── Data excerpts ──
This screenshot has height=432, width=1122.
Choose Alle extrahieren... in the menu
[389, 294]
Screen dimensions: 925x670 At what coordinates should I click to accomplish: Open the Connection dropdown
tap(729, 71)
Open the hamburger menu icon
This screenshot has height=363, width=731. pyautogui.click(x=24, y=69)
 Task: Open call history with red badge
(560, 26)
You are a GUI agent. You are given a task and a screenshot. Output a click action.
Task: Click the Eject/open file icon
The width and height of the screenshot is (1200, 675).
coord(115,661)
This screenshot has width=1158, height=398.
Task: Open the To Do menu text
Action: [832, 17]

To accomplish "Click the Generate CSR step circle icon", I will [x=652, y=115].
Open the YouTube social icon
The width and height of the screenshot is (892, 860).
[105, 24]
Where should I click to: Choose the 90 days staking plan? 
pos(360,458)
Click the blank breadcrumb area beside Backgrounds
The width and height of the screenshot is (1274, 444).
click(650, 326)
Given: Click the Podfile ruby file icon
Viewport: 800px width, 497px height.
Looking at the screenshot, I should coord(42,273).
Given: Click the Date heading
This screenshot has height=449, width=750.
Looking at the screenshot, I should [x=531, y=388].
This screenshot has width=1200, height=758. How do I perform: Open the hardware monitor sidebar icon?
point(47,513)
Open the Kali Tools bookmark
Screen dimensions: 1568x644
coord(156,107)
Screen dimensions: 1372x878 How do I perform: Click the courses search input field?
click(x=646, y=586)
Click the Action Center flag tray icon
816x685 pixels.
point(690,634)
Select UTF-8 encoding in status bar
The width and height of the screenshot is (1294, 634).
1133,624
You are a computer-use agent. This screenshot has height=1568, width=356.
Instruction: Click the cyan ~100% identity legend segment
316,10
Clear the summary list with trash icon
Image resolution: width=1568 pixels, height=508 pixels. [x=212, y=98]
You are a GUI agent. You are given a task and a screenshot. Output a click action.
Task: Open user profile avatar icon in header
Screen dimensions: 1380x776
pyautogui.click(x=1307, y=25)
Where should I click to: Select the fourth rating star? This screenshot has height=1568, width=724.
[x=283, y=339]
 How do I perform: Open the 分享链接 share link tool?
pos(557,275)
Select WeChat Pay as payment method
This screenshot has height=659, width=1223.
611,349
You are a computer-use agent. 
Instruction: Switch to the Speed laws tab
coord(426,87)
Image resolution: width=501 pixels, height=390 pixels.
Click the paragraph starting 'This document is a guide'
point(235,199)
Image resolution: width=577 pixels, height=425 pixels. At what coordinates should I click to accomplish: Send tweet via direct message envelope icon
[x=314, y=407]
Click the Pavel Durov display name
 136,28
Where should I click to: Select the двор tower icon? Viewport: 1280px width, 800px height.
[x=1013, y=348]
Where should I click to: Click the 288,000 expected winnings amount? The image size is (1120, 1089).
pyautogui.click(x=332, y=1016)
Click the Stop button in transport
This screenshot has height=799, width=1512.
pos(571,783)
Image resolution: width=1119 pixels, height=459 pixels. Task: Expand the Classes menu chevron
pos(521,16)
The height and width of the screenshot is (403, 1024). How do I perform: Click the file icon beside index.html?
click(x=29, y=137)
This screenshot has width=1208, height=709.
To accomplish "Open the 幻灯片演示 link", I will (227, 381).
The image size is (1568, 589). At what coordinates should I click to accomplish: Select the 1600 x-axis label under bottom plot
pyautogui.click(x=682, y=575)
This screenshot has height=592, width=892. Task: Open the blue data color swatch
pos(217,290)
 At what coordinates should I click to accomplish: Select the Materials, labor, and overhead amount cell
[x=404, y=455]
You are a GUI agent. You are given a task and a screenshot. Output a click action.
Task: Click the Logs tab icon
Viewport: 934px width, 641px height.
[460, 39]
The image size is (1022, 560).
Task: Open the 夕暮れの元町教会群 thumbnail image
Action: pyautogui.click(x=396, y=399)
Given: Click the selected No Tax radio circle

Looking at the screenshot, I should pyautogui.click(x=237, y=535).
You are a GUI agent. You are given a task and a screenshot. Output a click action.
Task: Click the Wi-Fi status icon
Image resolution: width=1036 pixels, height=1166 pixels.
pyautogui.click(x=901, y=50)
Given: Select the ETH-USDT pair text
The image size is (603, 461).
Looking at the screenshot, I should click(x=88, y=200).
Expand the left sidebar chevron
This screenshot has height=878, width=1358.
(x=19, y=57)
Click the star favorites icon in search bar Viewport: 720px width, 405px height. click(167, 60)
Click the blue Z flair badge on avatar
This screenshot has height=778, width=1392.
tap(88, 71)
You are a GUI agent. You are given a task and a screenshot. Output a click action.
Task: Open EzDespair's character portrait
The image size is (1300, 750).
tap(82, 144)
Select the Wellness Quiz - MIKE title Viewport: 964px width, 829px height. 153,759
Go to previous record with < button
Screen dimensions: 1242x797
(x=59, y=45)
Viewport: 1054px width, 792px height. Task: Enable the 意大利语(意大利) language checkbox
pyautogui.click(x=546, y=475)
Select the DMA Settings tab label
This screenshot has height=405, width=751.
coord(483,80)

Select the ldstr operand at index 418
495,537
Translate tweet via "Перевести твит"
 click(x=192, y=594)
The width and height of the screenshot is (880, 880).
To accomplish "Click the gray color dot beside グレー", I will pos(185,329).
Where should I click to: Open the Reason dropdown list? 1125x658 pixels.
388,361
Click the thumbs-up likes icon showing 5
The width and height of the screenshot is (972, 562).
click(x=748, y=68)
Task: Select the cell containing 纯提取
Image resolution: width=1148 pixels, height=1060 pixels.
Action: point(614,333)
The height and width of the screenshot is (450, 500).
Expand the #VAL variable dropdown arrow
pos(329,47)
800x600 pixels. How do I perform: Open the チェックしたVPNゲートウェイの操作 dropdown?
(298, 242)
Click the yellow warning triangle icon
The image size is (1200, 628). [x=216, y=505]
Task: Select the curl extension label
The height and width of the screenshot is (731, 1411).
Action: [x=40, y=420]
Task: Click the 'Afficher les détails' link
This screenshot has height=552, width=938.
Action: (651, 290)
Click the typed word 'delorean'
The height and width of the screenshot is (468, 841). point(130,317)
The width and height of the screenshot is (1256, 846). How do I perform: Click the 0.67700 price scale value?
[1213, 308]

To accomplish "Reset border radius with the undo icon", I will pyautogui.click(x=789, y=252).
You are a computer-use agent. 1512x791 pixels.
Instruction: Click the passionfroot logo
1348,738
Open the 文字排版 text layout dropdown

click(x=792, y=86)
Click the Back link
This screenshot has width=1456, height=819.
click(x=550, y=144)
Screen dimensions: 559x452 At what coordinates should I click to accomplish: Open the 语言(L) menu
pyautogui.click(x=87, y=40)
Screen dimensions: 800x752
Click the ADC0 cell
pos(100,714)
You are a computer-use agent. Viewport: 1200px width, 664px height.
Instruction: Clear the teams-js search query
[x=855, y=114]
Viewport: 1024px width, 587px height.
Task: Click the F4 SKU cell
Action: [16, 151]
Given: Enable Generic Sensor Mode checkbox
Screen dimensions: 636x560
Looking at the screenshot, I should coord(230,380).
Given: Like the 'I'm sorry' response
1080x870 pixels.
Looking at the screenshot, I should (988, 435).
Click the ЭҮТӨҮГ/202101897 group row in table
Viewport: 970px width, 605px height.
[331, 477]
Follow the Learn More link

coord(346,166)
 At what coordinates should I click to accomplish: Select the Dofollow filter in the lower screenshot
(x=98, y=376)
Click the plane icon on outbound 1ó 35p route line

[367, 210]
───
■ Task objective ■
The answer must consist of each line in the entries above that includes "computer".

■ Result of the exercise ■
You are a computer-use agent. This screenshot has height=1568, width=356.
You are a computer-use agent. 
You are a computer-use agent. 1512x791 pixels.
You are a computer-use agent. Viewport: 1200px width, 664px height.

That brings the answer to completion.